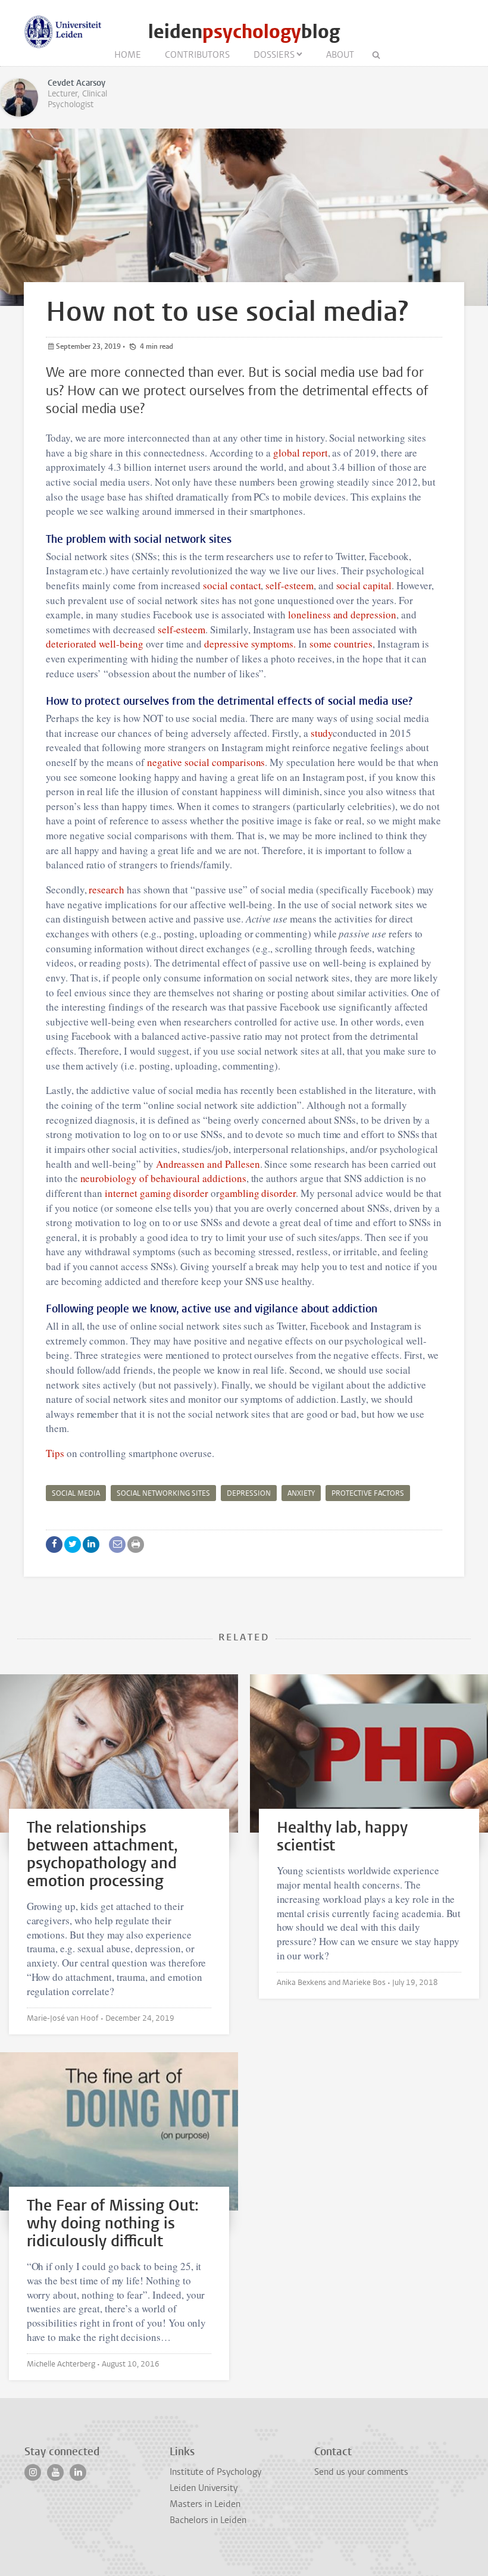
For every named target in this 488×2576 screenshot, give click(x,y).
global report (299, 452)
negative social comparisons (206, 762)
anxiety (301, 1493)
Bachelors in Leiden (208, 2520)
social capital (363, 585)
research (106, 889)
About (340, 55)
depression (249, 1493)
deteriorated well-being (94, 644)
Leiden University (203, 2488)
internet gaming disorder (155, 1193)
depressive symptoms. (249, 644)
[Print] (135, 1544)
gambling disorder (258, 1193)
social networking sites (163, 1493)
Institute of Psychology (215, 2472)
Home (127, 55)
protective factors (367, 1493)
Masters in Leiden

TASK BRIEF -> Pull from the data each line where the string "disorder" turns up.

ANSWER SECTION ->
internet gaming disorder (155, 1193)
gambling disorder (258, 1193)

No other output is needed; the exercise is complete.